The hypermethylating compound hydroxyurea applied during the conditioning period inhibits GR24-dependent up-regulation of PrCYP707A1 and subsequent germination. (A) Germination rates of P. ramosa seeds conditioned in IM supplemented or not with 250 µM hydroxyurea. After 7 days of conditioning, seeds were stimulated by 1nM GR24 (+GR24) or not (−GR24) and germination rates were determined after 3 days. Means are values ± SD (n = 6). (B) RT-PCR analysis of the expression of PrCYP707A1 in seeds conditioned 7 days in IM supplemented or not with 1mM hydroxyurea. After conditioning, seeds were stimulated (+GR24) or not (−GR24) by 1nM GR24 treatment and expression levels were determined after 6h. Means are values ± SD (n = 3). Means with the same letter are not significantly different from each other (Tukey test, P < 0.05). “Hydroxyurea + GR24” corresponds to a treatment with both compounds after conditioning.

Fig. 5.

DNA demethylation occurs in the promoter of PrCYP707A1. (A) Localization of CpG islands and primer sets (black arrow) used in MeDIP-PCR on the PrCYP707A1 promoter.

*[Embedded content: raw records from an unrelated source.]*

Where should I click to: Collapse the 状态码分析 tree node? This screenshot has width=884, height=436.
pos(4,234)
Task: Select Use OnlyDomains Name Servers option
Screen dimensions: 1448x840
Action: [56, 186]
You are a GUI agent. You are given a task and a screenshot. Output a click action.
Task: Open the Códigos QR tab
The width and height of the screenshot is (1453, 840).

Values correspond to island and primer positions in relation to the +1 transcription start site. (B) Methylation status of CpG islands on the PrCYP707A1 promoter assayed by MeDIP-PCR. Expression values after 0 or 7 days of conditioning were normalized with non-immunoprecipitated DNA. Values are percentages of immunoprecipitated DNA compared to initial DNA quantity used in the immunoprecipitation assay (input DNA %). Values are means ± SD (n = 3). An asterisk indicates a significant methylation difference between 0 and 7 days of conditioning (Tukey test, P < 0.05). (C) Nucleotide sequence of CpG island 2. Underlined nucleotides correspond to the −1851/−1753 region exhibiting a DNA demethylation as shown by MeDIP-PCR. Nucleotides in bold correspond to the −1839/−1762 sequence mostly demethylated during conditioning as demonstrated by bisulfite sequencing.

Fig. 6.

DNA demethylation occurs in a 78-bp region of the PrCYP707A1 promoter. (A) Cytosine methylation variations of the CpG island 2 in the PrCYP707A1 promoter during seed conditioning assayed by bisulfite sequencing. DNA from D0 and D7 seeds were treated with bisulfite and the CpG island 2 region was amplified. PCR products were cloned and a total of 20 clones per condition were sequenced. Negative numbers in the x-axis indicate cytosine position from the transcription start site. For a given cytosine, a vertical bar corresponds to the cytosine methylation variation, expressed as a percentage, calculated according to the following formula: (number of clones showing a methylated cytosine at D7 minus the number of clones showing a methylated cytosine at D0) divided by 20. Thus, a positive value indicates a cytosine methylation process, a negative value a cytosine demethylation process, and a null value no variation in the methylation status during the conditioning period. (B) Detailed methylation profiles for CpG island 2 at 0 (D0) and 7 days (D7) of conditioning. Potentially methylated sites CG, CHG, and asymmetric CHH (H = A, T, or C) are shown by diamonds, squares, and triangles, respectively. According to their methylation percentages, cytosine sites are considered as hypermethylated (% of methylated cytosine > 50%, filled symbols), or hypomethylated (% of methylated cytosine < 50%, open symbols) (Trap-Gentil et al., 2011). (C) CG methylation status of CpG island 2 at 0 (D0), 3 (D3), 4 (D4), and 7 days (D7) of conditioning assayed by MS-PCR and three primer sets (black arrow). The McrBC enzyme cuts in hypermethylated regions.